Nairobi gubernatorial candidate Peter Kenneth splashed millions of shillings in bribes to journalists and sponsored a maliciously fake narcotics story that was published by the Standard on Sunday.
Kenneth, derogatorily referred as “Mzungu” by his political opponents was targeting his chief Jubilee challenger Mike Sonko and Mombasa Governor Ali Hassan Joho.
Kenneth believes Sonko and Joho pose the greatest challenge to his ascension to both the helm of Nairobi and, in 2022, the presidency.
Joho, the indefatigable Mombasa governor has become a nightmare to Jubilee politicians angling for 2022. Deputy President William Ruto has used the war on drugs story to seek inroads in Mombasa and other coast counties.
Sources reveal the kikuyu elite named in the Standard on Sunday story like Kiambu Governor William Kabogo, ex-wife to Mwai Kibaki Mary Wamboi and two others were mere collateral damage.
Kenya Today has established that the Standard is under pressure to pull down its online story and retract as law suits, including a 100 paged demand letter by “the boss” tycoon John Harun Mwau tricked in, first and furious.
The story titled, Drugs:US targets key Raila and Uhuru allies has put the fearless Standard on Sunday Managing Editor Denis Galava into shame. We have learnt that Galava, a Joho-man, was overruled by higher-ups when he protested the publishing of the story.
Kenya Today has also established that Nzau Musau has since privately apologized to Governor Joho.
The lead story was cobbled around anonymous sources and politicised by dragging in the names of Uhuru and Raila to make it sexy.

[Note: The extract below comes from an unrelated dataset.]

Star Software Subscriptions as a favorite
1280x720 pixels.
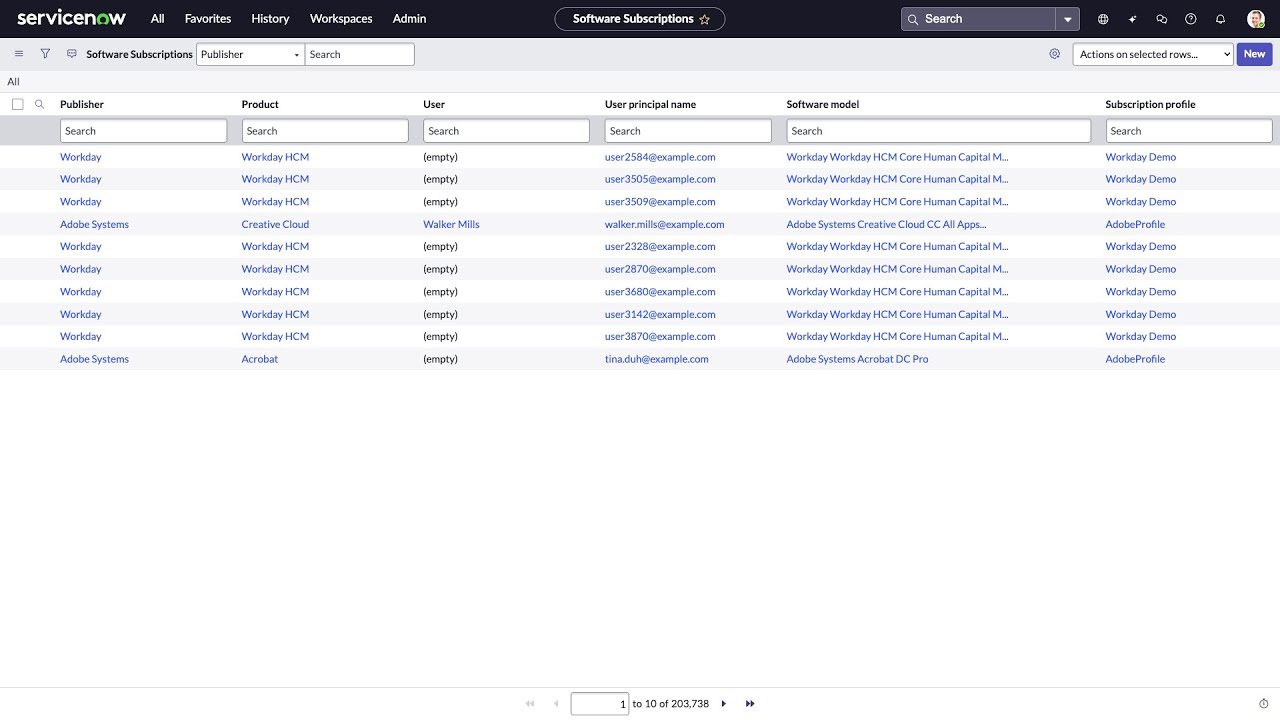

“It was a classic case of armchair journalism with no new facts but fashioned as a news story. The Standard on Sunday readers were conned, and many top subscribers have since officially posted their disgust to the management” a highly placed source at the Mombasa Road based paper said.
That Galava was a victim of a reckless, irresponsible and corrupt cartel of journalist that has often controlled the Standard weekend team, turning the paper into useless scandal sheet, has rankled the new editor, who left Nation in a huff a year ago.
Before Galava was hired, cartel had placed the paper at the disposal of ex-Devolution Minister Anne Waiguru and used it to spin narratives to turn the graft heat away from the former powerful cabinet secretary, now silently fighting a slew of corruption charges with DPP Keriako Tobiko closing in on the NYS scam.
Days before the narcotics story was published, Peter Kenneth met tens of journalists at Jubilee restaurant known as Dove Cage where millions of shillings were splashed.
Among those who attended the meeting were Nzau Musau and Daniel Wesangula who later penned the propaganda narrative.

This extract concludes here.